Suppose $X$ and $Y$ are correlated with correlation coefficient $\rho$. They are jointly normal with means $\mu_X$ and $\mu_Y$ respectively. Then what is $E[X | Y \geq T]$? Feel free to add additional assumptions if necessary.
In the case where $X = Y$, we can use the formula here: https://en.wikipedia.org/wiki/Truncated_normal_distribution#One_sided_truncation_(of_lower_tail)[4].
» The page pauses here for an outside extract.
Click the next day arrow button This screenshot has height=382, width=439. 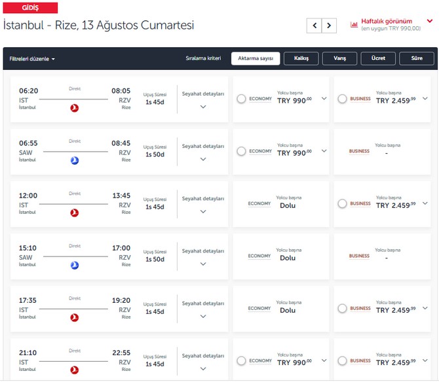[x=329, y=26]
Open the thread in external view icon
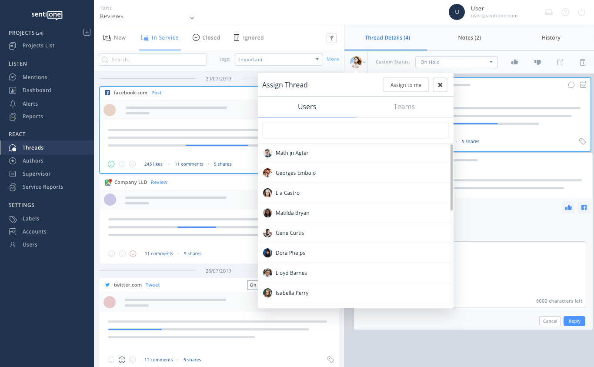Screen dimensions: 594x367 tap(560, 62)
The same expectation can be written in terms of standard normal RVs, with the same correlation coefficient: $$\mathbb E[X|Y\geq t] = \sigma_x \mathbb E\left[\frac{X-\mu_x}{\sigma_x} \bigg| \frac{Y-\mu_y}{\sigma_y} \geq \frac{t-\mu_y}{\sigma_y}\right] + \mu_x = \sigma_x\mathbb E[X'|Y'>t']+\mu_x$$
Then, we can use the formula given in the wikipedia:
$$\mathbb E[X' | Y' > t']=\mathbb E[X' | Y'\geq t']=\rho \frac{\phi(t')}{1-\Phi(t')}$$
and, plug in. $\phi(z)$ and $\Phi(z)$ are the PDF and CDF of standard normal RV, respectively.
As a closed form solution has already been proposed, here is a relatively simple numerical algorithm to arrive at an answer as well.
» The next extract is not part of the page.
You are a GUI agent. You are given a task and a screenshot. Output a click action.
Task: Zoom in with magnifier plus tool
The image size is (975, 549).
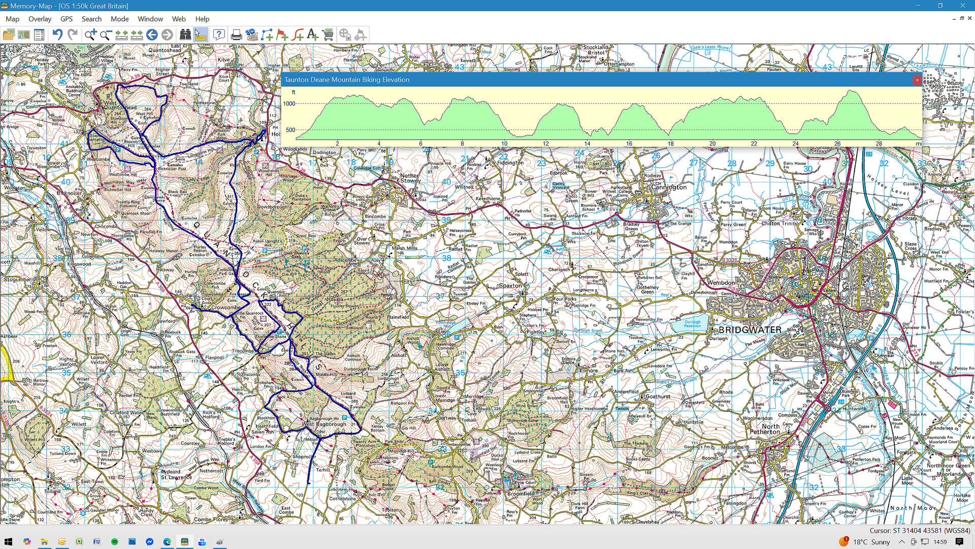tap(90, 35)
Generate a random uniform deviate between 0 and 1.
Use this value in a software supplied Normal random deviate inversion algorithm to create a Normal deviate, say $Y_i$, for a Normal distribution with associated mean = $μ_y$ and sigma = $σ_y$.
If $Y_i$ ≥ t, keep the sample point, otherwise return to Step 1.
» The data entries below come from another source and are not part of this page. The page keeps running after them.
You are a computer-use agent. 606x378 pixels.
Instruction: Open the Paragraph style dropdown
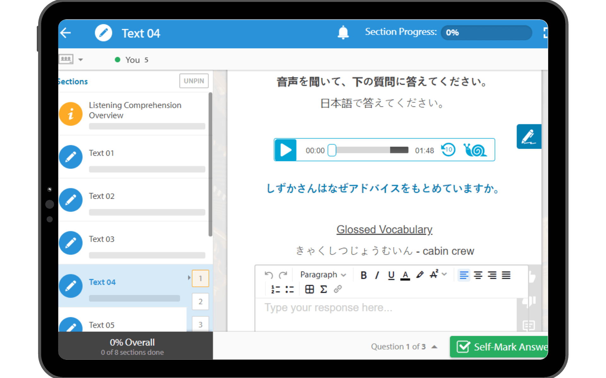tap(323, 275)
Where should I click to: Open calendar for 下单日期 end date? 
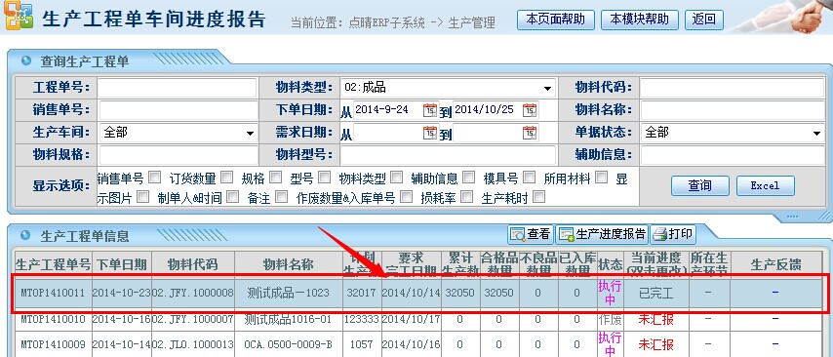529,110
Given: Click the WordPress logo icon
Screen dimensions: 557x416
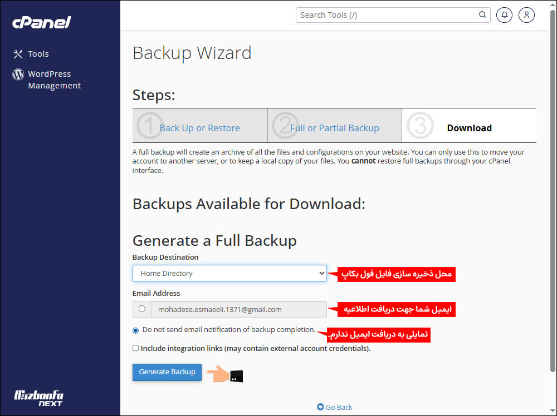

Compute $E[X|Y = Y_i ]$ per the well known formula $\mathbb E[X | Y_i ] = \mu_x + ρ\frac{\sigma_x}{\sigma_y}(Y_i -\mu_y) $. Source see, for example, this education reference.
Repeat starting at Step 1 for a large number of iterations.
Finally, calculate the average of all values obtained in Step 4.
Note, one can easily adjust Step 3 in this Monte Carlo simulation approach to handle more complex cases (like a range).